Training effective deep reinforcement learning agents for real-time life-cycle production optimization

Date: 2024-09-03 　Cicking Rate: 50

Recently, the team of Zhang Kai has made new progress in the field of reservoir production optimization, and the related research has been published in the Journal of Petroleum Science and Engineering. The paper is titled " Training effective deep reinforcement learning agents for real-time life-cycle production optimization ".

Innovation: Traditional production optimization methods evaluate the quality of a solution by calling a reservoir numerical reservoir simulator and iteratively optimizes the optimal solution. The main limitation is that the number of numerical simulations evaluations is large and the optimization speed is difficult to meet the engineering needs. In this study, we model the reservoir production optimization problem as a Markovian decision process to build a deep reinforcement learning-based production optimization framework to address these challenges. The deep reinforcement learning algorithm is used to train an agent to continuously improve the solution decision making capability by dynamically interacting with the reservoir environment in a trial-and-error learning manner. The method achieves good results in terms of both efficiency and performance of optimization.

Abstract: Life-cycle production optimization aims to obtain the optimal well control scheme at each time control step to maximize financial profit and hydrocarbon production. However, searching for the optimal policy under the limited number of simulation evaluations is a challenging task. In this paper, a novel production optimization method is presented, which maximizes the net present value (NPV) over the entire life-cycle and achieves realtime well control scheme adjustment. The proposed method models the life-cycle production optimization problem as a finite-horizon Markov decision process (MDP), where the well control scheme can be viewed as sequence decisions. Soft actor-critic, known as the state-of-the-art model-free deep reinforcement learning (DRL) algorithm, is subsequently utilized to train DRL agents that can solve the above MDP. The DRL agent strives to maximize long-term NPV rewards as well as the control scheme randomness by training a stochastic policy that maps reservoir states to well control variables and an action-value function that estimates the objective value of the current policy. Since the trained policy is an explicit function structure, the DRL agent can adjust the well control scheme in real-time under different reservoir states. Different from most existing methods that introduce task-specific sensitive parameters or construct complex supplementary structures, the DRL agent learns adaptively by executing goal-directed interactions with an uncertain reservoir environment and making use of accumulated well control experience, which is similar to the actual field well control mode. The key insight here is that the DRL method’s ability to utilize gradients information (well-control experience) for higher sample efficiency. The simulation results based on two reservoir models indicate that compared to other optimization methods, the proposed method can attain higher NPV and access excellent performance in terms of oil displacement.

The Journal of Petroleum Science and Engineering covers the fields of petroleum and natural gas exploration, production and flow in its broadest possible sense.

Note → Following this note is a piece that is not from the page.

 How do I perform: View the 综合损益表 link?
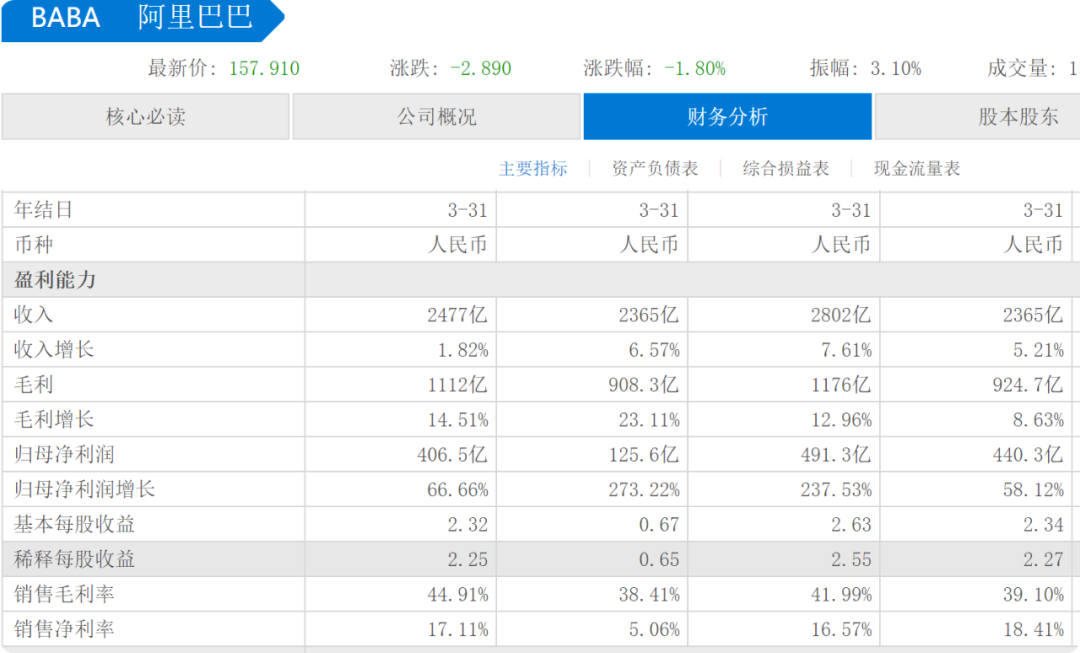coord(786,169)
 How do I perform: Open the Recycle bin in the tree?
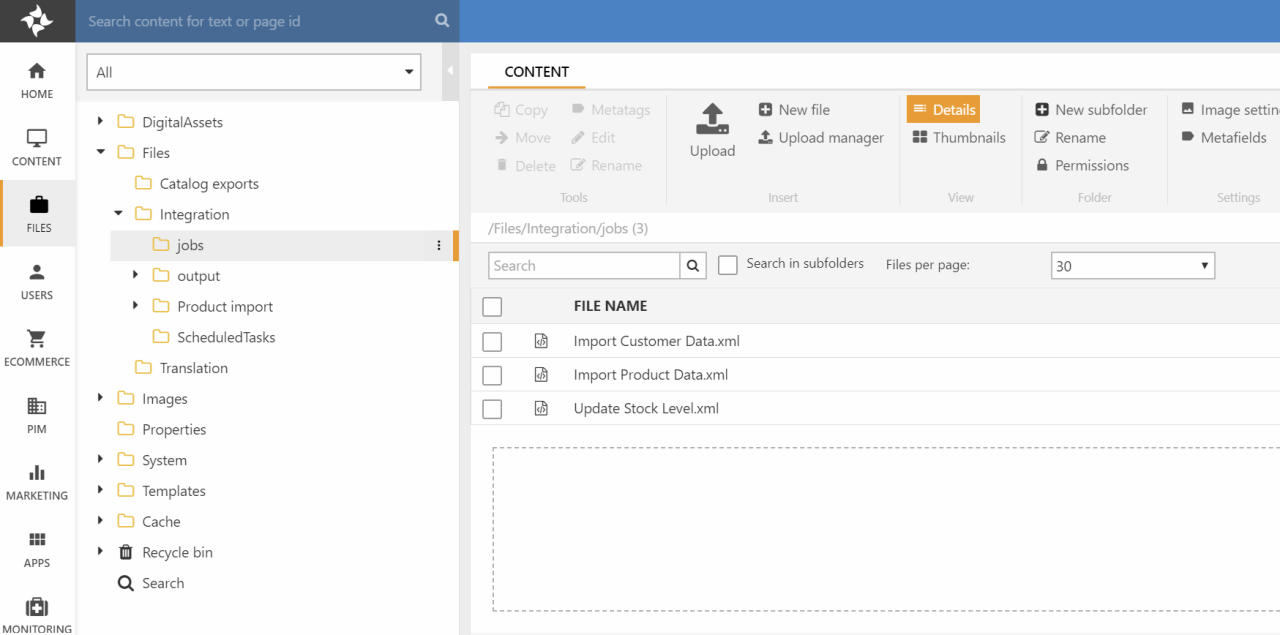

Topics include: reservoir engineering; reservoir simulation; rock mechanics; petrophysics; pore-level phenomena; well logging, testing and evaluation; mathematical modeling; enhanced oil and gas recovery; petroleum geology; compaction/diagenesis; petroleum economics; drilling and drilling fluids; thermodynamics and phase behavior; fluid mechanics; multi-phase flow in porous media; production engineering; formation evaluation; exploration methods; CO₂ Sequestration in geological formations/sub-surface, etc. The latest impact factor of the journal is 4.346, and the average impact factor IF in the past 3 years is 3.646. This journal currently appears in the JCR Q1 or the Chinese Academy of Sciences ranking 2.

Paper link:

https://doi.org/10.1016/j.petrol.2021.109766

Citation:

Zhang K, Wang Z, Chen G, et al. Training effective deep reinforcement learning agents for real-time life-cycle production optimization [J]. Journal of Petroleum Science and Engineering, 2022, 208: 109766.